Monday, 9 September 2013

Small Shining Light Watermelon & Sugar Baby Watermelon - Watermelon Twins

These two melons are remarkably similar in appearance and flavour, in spite of originating on different continents. I have found them both to be very good: not the sweetest watermelons, but sweet enough, with a pleasant flavour and crisp, juicy, fine-textured flesh. Seeds are small but numerous, and since they grow in defined channels fairly easily removed. I can recommend both these melons, but I do think that Small Shining Light is the better of the two, mostly because of its better keeping qualities. 

Small Shining Light Watermelon

Small Shining Light (Ogonyok)

This traditional Russian watermelon is still fairly difficult to find, although it is very well suited to growing in Canada. It was brought to North America by Seed Savers Exchange 1991, and has been picked up by a number of seed sellers since, including Cottage Gardener Heirloom Seed, Heritage Harvest Seed, and Tatiana's Tomato Base.

The watermelons are round to slightly oval, with a very dark green solid-coloured rind, often with a yellow patch where they rest on the ground. The vines are quite manageable, at about 10 feet, and the melons vary from about cannonball size to basketball size.
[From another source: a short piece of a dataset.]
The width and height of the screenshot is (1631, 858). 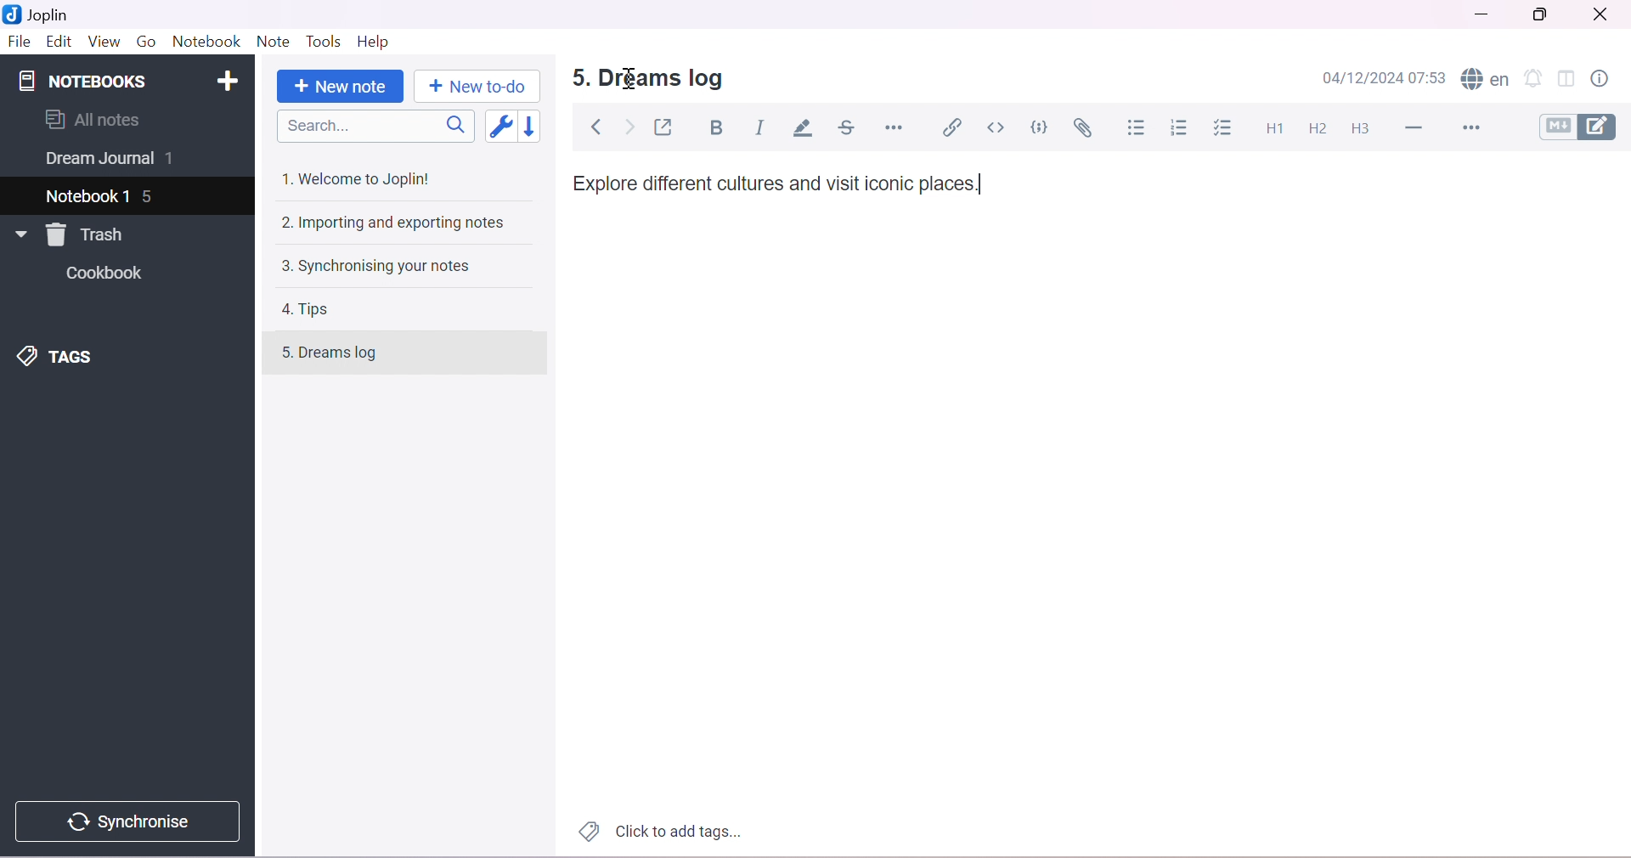 What do you see at coordinates (1388, 78) in the screenshot?
I see `04/12/2024 07:53` at bounding box center [1388, 78].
At 80 to 90 days to maturity from planting out, they are very workable in our shortish seasons.The black seeds are small, and reasonably easy to remove from the crisp, juicy, pink flesh.
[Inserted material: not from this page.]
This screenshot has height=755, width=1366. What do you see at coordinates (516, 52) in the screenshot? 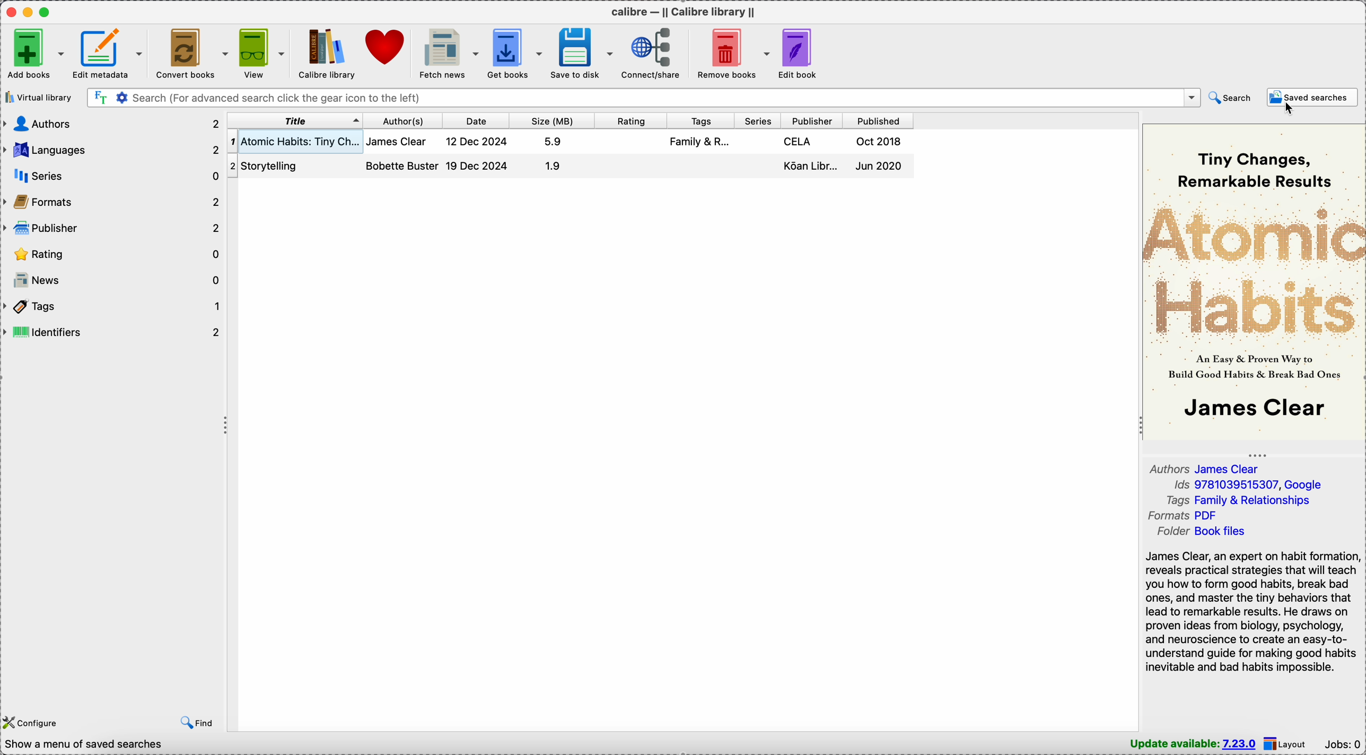
I see `get books` at bounding box center [516, 52].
Small Shining Light is supposed to be tolerant of cooler weather, and certainly it still produced reasonably well in this cool, rainy year. However, it was not as sweet as it has been in other, drier, warmer, summers. Still, very enjoyable. Unlike Sugar Baby, Small Shining Light is a good keeper, and can be kept for several weeks after harvest in a cool, dry spot. Not surprisingly, I have found them to hold on the vine quite well too.

Sugar Baby Watermelon

Sugar Baby

Sugar Baby is a much easier to find watermelon than Small Shining Light. My first impulse is to say that, in spite of this, Small Shining Light is much the better watermelon, but this view is coloured by the fact that my first packet of Sugar Baby seeds grew vines that rarely produced any melons! It took me a while to figure this out, as the two melons look SO similar. I did finally figure it out last summer, and this spring I threw out my old seeds, got a new packet, and made sure the two were not growing close enough together to confuse me. So now, I finally have Sugar Baby melons. They seem to be producing more melons than the Small Shining Light, but noticeably smaller. Also, they have not kept well on the vine - I have had to throw away several which were very overripe (rotten) as I did not pick them early enough.

The description for Small Shining Light fits Sugar Baby as well, with the note that they are smaller melons, shorter vines at about 6 feet, and ripen sooner - 75 to 80 days to maturity should do it. As noted, mine did not hold at all well, so watch them carefully and eat them promptly.

Sugar Baby started life as the much less attractively named Tough Sweets. M. Hardin of Geary, Oklahoma, inbred and selected Tough Sweets for 13 years before releasing the resulting watermelon in 1955 as Sugar Baby, since which time it has spread far and wide as well adapted, early, small melon. Tough Sweets seems to have disappeared as a watermelon, completely supplanted by its offspring.